Dataset entries:
*-*-*
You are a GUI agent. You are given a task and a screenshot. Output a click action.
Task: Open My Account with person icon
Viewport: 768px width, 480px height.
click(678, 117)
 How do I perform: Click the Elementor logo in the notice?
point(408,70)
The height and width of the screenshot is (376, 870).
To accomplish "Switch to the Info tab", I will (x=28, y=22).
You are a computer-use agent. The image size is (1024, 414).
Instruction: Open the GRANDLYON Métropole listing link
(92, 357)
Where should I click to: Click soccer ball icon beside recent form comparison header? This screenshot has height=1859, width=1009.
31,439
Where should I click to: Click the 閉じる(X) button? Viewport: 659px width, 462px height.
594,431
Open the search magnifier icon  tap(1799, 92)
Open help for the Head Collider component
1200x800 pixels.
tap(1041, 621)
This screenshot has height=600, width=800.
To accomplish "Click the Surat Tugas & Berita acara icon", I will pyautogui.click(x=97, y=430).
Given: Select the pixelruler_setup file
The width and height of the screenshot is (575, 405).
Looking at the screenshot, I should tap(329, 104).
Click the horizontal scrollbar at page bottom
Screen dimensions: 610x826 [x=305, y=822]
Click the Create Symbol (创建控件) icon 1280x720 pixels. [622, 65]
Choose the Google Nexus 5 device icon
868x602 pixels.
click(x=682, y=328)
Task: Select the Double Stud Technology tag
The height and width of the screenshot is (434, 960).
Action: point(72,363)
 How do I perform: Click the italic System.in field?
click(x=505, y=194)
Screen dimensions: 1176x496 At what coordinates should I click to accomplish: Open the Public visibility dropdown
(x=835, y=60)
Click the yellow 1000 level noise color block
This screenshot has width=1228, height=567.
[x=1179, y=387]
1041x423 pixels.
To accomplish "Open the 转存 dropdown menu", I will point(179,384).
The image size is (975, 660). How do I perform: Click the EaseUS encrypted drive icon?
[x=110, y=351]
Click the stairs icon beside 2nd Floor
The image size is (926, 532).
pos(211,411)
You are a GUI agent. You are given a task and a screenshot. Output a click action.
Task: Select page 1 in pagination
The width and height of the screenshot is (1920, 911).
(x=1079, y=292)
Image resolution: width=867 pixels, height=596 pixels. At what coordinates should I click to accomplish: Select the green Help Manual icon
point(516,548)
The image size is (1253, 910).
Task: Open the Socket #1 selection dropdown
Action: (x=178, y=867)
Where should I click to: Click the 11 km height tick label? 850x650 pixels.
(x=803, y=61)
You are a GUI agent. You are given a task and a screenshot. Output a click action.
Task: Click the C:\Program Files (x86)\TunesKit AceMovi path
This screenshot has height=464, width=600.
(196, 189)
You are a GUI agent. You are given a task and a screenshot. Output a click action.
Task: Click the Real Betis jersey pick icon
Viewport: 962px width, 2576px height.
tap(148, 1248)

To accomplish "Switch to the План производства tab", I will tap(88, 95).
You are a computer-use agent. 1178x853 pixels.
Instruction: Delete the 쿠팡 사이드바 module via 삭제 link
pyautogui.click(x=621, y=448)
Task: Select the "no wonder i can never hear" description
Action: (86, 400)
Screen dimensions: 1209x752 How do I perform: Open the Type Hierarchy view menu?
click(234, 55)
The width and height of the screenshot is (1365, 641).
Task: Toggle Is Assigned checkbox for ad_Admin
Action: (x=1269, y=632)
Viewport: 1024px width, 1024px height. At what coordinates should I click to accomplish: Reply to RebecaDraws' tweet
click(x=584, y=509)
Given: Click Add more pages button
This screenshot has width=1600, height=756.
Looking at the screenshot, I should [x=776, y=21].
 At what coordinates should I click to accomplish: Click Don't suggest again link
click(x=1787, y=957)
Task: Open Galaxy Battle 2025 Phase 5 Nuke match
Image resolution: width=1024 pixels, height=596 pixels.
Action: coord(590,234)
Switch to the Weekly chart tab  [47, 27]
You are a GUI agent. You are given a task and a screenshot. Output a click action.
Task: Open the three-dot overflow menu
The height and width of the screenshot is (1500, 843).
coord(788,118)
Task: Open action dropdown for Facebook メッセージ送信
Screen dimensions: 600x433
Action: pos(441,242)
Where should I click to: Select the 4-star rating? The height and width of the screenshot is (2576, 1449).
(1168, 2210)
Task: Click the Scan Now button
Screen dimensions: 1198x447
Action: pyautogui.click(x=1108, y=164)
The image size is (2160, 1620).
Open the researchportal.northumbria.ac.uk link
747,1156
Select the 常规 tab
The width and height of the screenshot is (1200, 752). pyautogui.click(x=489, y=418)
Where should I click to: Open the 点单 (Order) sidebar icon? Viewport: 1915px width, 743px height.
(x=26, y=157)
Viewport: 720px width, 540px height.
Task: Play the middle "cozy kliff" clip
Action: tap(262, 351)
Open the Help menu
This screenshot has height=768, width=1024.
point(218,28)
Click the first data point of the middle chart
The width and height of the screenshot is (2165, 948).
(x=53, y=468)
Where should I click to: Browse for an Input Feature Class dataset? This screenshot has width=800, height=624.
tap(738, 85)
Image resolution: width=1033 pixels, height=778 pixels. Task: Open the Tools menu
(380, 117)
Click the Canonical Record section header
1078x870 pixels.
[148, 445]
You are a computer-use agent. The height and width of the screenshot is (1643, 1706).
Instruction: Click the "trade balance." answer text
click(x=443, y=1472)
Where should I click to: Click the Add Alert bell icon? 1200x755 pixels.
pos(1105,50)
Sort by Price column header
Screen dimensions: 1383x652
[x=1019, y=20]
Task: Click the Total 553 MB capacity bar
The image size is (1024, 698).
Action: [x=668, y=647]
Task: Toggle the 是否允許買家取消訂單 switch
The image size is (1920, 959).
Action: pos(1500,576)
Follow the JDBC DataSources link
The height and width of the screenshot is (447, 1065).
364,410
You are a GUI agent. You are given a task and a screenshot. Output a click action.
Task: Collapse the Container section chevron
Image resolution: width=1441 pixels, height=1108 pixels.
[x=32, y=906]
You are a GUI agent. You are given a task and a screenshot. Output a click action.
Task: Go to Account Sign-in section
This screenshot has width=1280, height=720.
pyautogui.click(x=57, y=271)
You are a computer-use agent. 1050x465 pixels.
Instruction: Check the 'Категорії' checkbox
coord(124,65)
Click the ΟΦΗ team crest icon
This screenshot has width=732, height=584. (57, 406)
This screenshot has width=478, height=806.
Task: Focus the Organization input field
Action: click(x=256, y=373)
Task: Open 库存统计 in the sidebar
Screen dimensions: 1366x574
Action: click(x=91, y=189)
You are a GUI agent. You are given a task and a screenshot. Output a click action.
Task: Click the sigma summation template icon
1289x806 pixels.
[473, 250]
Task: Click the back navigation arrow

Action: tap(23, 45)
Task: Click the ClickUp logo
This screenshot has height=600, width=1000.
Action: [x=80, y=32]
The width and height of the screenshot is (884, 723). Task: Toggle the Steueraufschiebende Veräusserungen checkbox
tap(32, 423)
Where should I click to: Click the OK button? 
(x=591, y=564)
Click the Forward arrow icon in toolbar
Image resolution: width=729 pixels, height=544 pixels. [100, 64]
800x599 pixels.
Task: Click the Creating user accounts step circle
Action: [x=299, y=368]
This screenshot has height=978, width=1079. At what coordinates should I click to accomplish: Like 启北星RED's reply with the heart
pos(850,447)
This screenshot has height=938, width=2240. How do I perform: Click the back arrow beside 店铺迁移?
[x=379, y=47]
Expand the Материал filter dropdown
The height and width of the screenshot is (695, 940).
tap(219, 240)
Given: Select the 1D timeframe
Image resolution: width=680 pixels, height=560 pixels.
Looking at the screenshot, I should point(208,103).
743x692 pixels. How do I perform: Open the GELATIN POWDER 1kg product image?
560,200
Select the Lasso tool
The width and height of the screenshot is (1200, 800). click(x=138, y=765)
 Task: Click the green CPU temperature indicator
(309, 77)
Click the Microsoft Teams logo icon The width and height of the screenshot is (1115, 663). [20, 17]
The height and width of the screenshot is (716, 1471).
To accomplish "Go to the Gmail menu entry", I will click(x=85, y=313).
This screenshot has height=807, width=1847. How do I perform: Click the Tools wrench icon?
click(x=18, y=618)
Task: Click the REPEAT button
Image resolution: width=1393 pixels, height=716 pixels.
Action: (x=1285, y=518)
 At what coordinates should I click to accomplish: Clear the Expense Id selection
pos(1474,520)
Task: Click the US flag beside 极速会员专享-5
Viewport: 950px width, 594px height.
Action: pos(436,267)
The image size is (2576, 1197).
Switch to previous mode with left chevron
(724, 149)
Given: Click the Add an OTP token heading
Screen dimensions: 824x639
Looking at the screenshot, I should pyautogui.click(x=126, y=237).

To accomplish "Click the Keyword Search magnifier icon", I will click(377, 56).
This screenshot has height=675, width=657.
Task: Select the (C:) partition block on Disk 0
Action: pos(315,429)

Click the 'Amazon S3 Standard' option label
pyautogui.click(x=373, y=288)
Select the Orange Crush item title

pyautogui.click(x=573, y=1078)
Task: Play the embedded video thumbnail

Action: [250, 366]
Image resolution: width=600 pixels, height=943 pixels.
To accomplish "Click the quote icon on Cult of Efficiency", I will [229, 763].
*-*-*
**Your goal:** Among the records above, a stretch begins at the line containing "Where should I click to: Open" and ends at the line containing "You are a computer-use agent. The height". Restate that stretch word for word, and nothing else.

**Completed exercise:**
Where should I click to: Open the 点单 (Order) sidebar icon? Viewport: 1915px width, 743px height.
(x=26, y=157)
Viewport: 720px width, 540px height.
Task: Play the middle "cozy kliff" clip
Action: tap(262, 351)
Open the Help menu
This screenshot has height=768, width=1024.
point(218,28)
Click the first data point of the middle chart
The width and height of the screenshot is (2165, 948).
(x=53, y=468)
Where should I click to: Browse for an Input Feature Class dataset? This screenshot has width=800, height=624.
tap(738, 85)
Image resolution: width=1033 pixels, height=778 pixels. Task: Open the Tools menu
(380, 117)
Click the Canonical Record section header
1078x870 pixels.
[148, 445]
You are a computer-use agent. The height and width of the screenshot is (1643, 1706).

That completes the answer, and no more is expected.